Плечи дрожали от смеха.
– Но мне тогда, в кино, да и сейчас тоже ещё и по другой, сугубо своей причине стало смешно, я к себе не купание в фонтане, а ту сценку на крыше собора примерила: мне всегда ведь мало того, что я вижу, всегда мало; то, чего нет, увидеть хочу не обязательно на втором, но и на первом плане; думаю, от жадности моих глаз Бернини бы в гробу возмущённо перевернулся, погляди я на его помпезную площадь: мне там, боюсь, мало было бы обелиска, круглых фонтанов, овала колоннады…
И о многом говорили они, гуляя.
Сколько неожиданного, когда бывали они вдвоём, находили они в давно знакомом, в хрестоматийном, в этом вольно-размашистом, ветреном, хотя сковавшем полноводную реку, строго обстроенном имперскими камнями приюте Прекрасного; в приюте обнаруживалось столько индивидуальных ниш… Удивительно ли, что они, гуляя, переписывали для себя историю архитектуры? О, они ведь были и контрастными, и родственными натурами, как дополняли они друг друга, как непроизвольно помогали друг другу достраивать свои личности… И ко всему они, когда бывали вместе, владели искусством телекинеза, взглядами своими передвигали памятники, впечатлениями меняли-обогащали «общие места» города, при этом заведомо отчуждённые камни, скадрированные неожиданными их взглядами, словно бы размягчались, теплели, да и сами они, сверхактивные зрители, менялись от направленной будто бы вовне активности зрения. Как-то стояли под аркой Росси, и Германтов – о, он, будущий автор «Семи с половиной взглядов на Рим», взглядов, собственно, и собравших пространственно-временные локусы Рима «В ансамбль тысячелетий», он, нашедший особый ракурс для «Лона Ренессанса», уже тогда умел удивлять выбором точек и углов зрения, ракурсами увиденного! – задрал голову, и Катя собезьянничала, тоже резко задрала-запрокинула голову. Это было открытие: окно в небо! В нём плавали облака…
Тоже – «незримая форма»?
Да, да, в известном смысле, – тоже… Фрагмент пустоты: незримое в материально-зримом; пробоина в непреднамеренность, сделанная в преднамеренно отформованной художественной материи?

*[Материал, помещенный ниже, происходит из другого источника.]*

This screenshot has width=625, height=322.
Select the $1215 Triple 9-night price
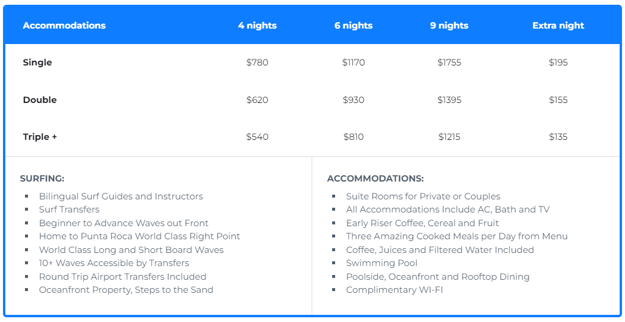(449, 137)
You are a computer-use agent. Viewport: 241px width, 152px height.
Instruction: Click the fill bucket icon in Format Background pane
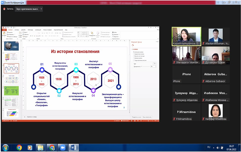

Какая же сложная объёмная рама была у этого неожиданного окна! Расточительная странность – весь огромный Главный штаб понадобился для создания этой жёлто-белой рамы; и ещё: они не под аркой стояли, а – между арками…
Вспоминался, конечно, римский Пантеон, большим круглым глазом своим в центре кессонированного купола смотревший в небо; недавно изучали вклейку-картинку в старинной книге.
Однако тут – не античный Пантеон, не Храм богов; но – попутно об этом не могла не подумать Катя – какая-то аналогия ведь была и со скульптурой Цадкина, у которой насквозь была пробита грудь, отдалённая аналогия, но была; однако тут окном-глазом, если угодно – окном-оком, неожиданно обзавёлся вдруг городской, помпезно торжественный, хотя ничуть не претендовавший на сакральность ансамбль!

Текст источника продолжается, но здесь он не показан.